I've always enjoyed technical subjects and natural sciences, maths and physics, and then descriptive geometry in high school—anything that makes you think. I originally wanted to follow in the footsteps of my mother, who was an accountant, but I changed my mind at the last minute and decided to go to high school because I really didn't know what I wanted to do for a career. There I took part in the Chemistry Olympiad, Mathematics Olympiad and Students` Professional Activities (SPA). I was also in a sports class and played basketball.

How did you choose the subject of your university studies?

I could just have easily studied chemistry, maths or physics; however, my example shows how good high school teachers can guide undecided students. That I ended up in biochemistry is due to the personality of the excellent teacher of chemistry, Libor Mikulenka, at the grammar school in Krnov, thanks to whom I began to focus more towards chemistry. And, we had an older classmate who studied biochemistry in Brno, which impressed me, and biochemistry became my first choice. I thought to myself, I find chemistry interesting, and I find living things interesting too… and so I ended up at the National Centre for Biomolecular Research (NCBR).

How do you remember the early years of your studies at our faculty?

Two other girls and I were admitted to the biochemistry program from the same high school class, with one of them I had played basketball in the junior league. In Brno, we were accepted into the ‘Moravská Slávie’ club. As I jokingly say, I sat for two years in the first league for Morenda. We had two-phase trainings, we just studied and played sports. But then I've started to get more focused on science, took part in Student Scientific and Professional Activities—I even made it into the national round.

How did you start studying enzymes?

I worked as an assistant researcher at the Department of Biochemistry. There, I got into the group of very nice people, such was professor Zdeněk Glatz and associate professor Oldřich Janiczek (at that time, both assistant professors). They gave me a real enthusiasm for scientific work. As early as my second year, under the guidance of Olda Janiczek, I had started to prepare my first enzyme, with which I competed in the mentioned Student Scientific and Professional Activities.

What do you remember about your trip to the National Centre for Scientific Research, CERMAV in Grenoble?

I finished my studies at the faculty two years after the Velvet Revolution in 1989, and suddenly, new opportunities began to open. In 2001, I went to France for a one-year stay, and there I ‘found’ my scientific topic, glycobiochemistry, which not many people in the Czech Republic were studying. We were particularly interested in common bacteria, such as Pseudomonas aeruginosa and Burkholderia cenocepacia, which are both bacterial opportunistic pathogens. If a person has a healthy immune system, these won’t bother them at all; however, it will be a different story for people with compromised immunity, or groups with much more complicated problems, such as those with cystic fibrosis, who have a defect in a gene coding the chloride channel that changes mucus density in their lungs or digestive tract. These people die from ‘banal’ infections caused by opportunistic pathogens. We have now identified the proteins involved in the primary attachment of these pathogens to host tissue, and these can be inhibited, thus mitigating any subsequent infection.

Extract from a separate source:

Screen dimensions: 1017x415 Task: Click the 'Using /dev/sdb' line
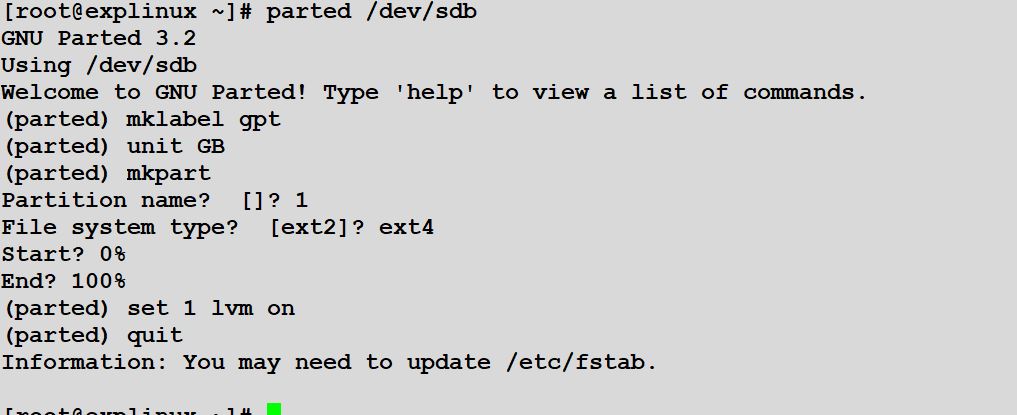pyautogui.click(x=99, y=65)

What does your research group do in the field of glycobiochemistry?

My Glycobiochemistry research group focuses on proteins that recognize carbohydrates, known as lectins, which are primarily involved in host-pathogen interactions. Since all cells are covered with various types of branched carbohydrates, these carbohydrates play a very important role in many physiological processes and signalling. They are often the primary targets of pathogens—many bacteria and microorganisms recognize oligosaccharides on the surface of host cells, and this is where the first step of infection begins. If we understand how bacteria or pathogens in general bind to host tissue, we can develop molecules that block these interactions. These molecules can prevent adhesion and complicate the entire infection process, making it less likely to proceed easily.

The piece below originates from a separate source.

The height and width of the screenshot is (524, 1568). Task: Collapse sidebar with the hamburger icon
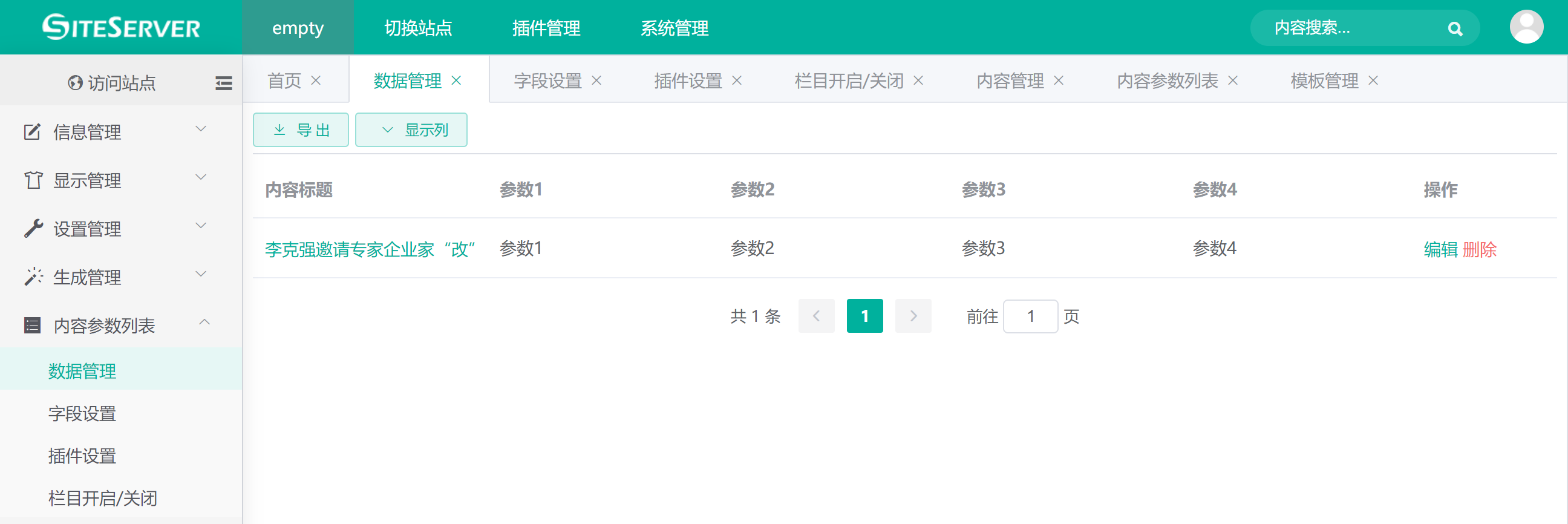point(223,83)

What is the essence and applicability of this ‘anti-adhesive therapy’?

In short, we prevent pathogens from binding to the host tissue and enable or simplify the elimination of pathogens from the body. As we know, antibiotic resistance is continually increasing. Pathogens must fight and mutate to adapt to antibiotics that threaten their survival. However, blocking their adhesion is not a life-threatening step for bacteria. Therefore, it is expected that anti-adhesives can help the body in this fight. They do not destroy the pathogen but allow, for example, the body's natural cleansing mechanisms to release the pathogen. A typical example is urinary tract infections. We all know urinal with added mannose, a carbohydrate also found on the surface of our cells. Under normal circumstances, the bacteria Escherichia coli bind to cells in the urinary tract and trigger an infection. By adding mannose, you block their interaction with the cells, and—simply put—the urine has an easier way to flush the bacteria out of the urinary tract. That, in simple terms, is the essence of anti-adhesive therapy.

What do you remember of Professor Jaroslav Koča, the founding director of the NCBR?

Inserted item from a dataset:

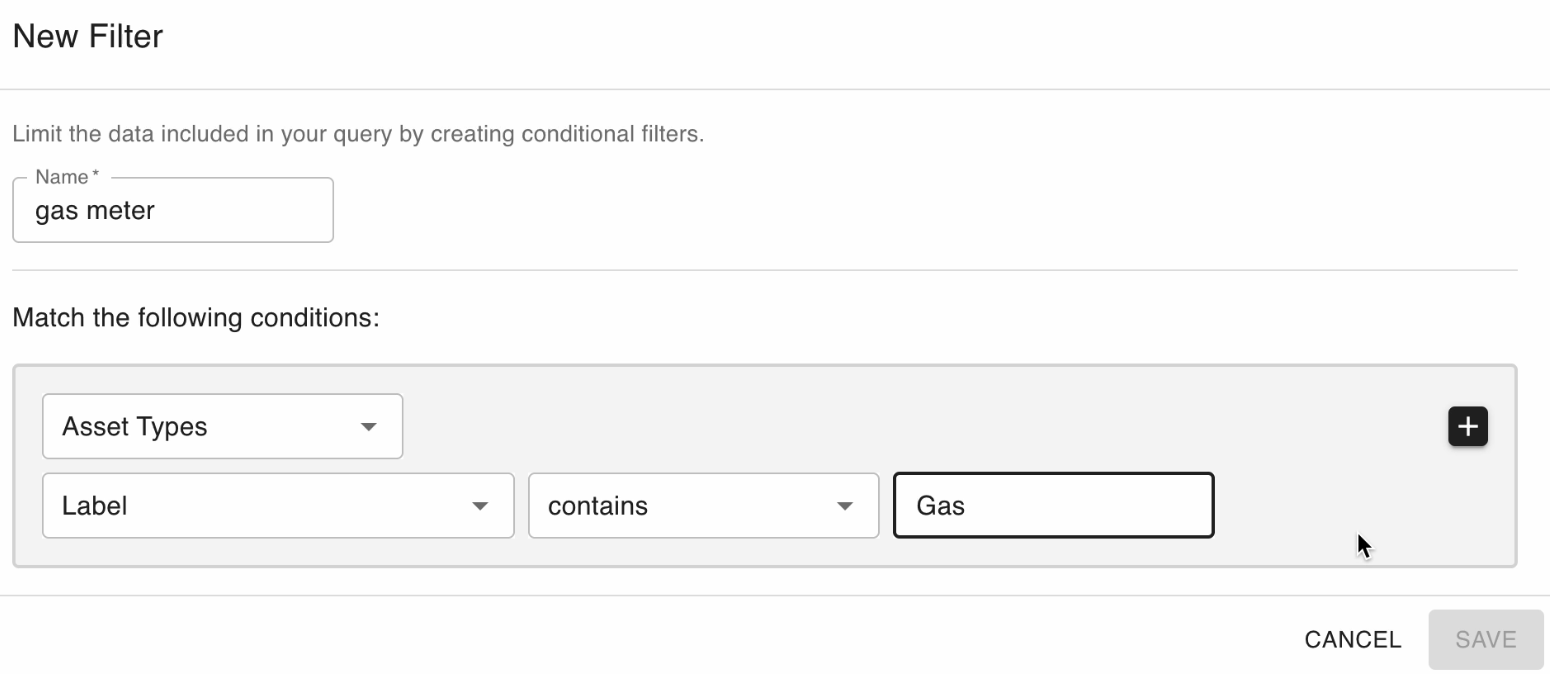Screen dimensions: 1550x674
Task: Click the 'Asset Types' text label
Action: [x=134, y=427]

I believe that without Professor Koča, the centre would never have been established. There would probably exist some structural biology laboratory where people from various scientific fields would work, but likely no separate faculty institute would have been created. NCBR is the youngest institute at SCI MUNI (not considering the reorganization of departments in 2010). It was established in 2001 as a centre of scientific excellence, and its primary goal was to ensure top-level science and educate doctoral students, as detailed in the chapter of the book History Written by Scientists (only in Czech, Ed. Note). These are the topics we are attempting to develop further. We remain the institute with the largest number of doctoral students at SCI MUNI.

The NCBR shares state-of-the-art scientific infrastructure with the CEITEC MUNI research institute. How did this come about?

In 2001, with the help of external funding, we were able to build the best nuclear magnetic resonance (NMR) spectroscopy centre in Central Europe. We also had, and have, very strong computational methodologies. The emphasis at NCBR has always been on building state-of-the-art infrastructure, which we continue to develop. Since 2011, of course, development has progressed in close cooperation with CEITEC MUNI, whose establishment brought unprecedented investment to the whole university from structural funds. Gradually, institute-accredited study programmes (at that time disciplines) were developed that focused on the areas we are primarily involved in, i.e. biomolecular chemistry and bioinformatics. Later, the Laboratory of Functional Genomics and Proteomics was added, under the leadership of Professor Jiří Fajkus, and the methodology portfolio was expanded to include these topics.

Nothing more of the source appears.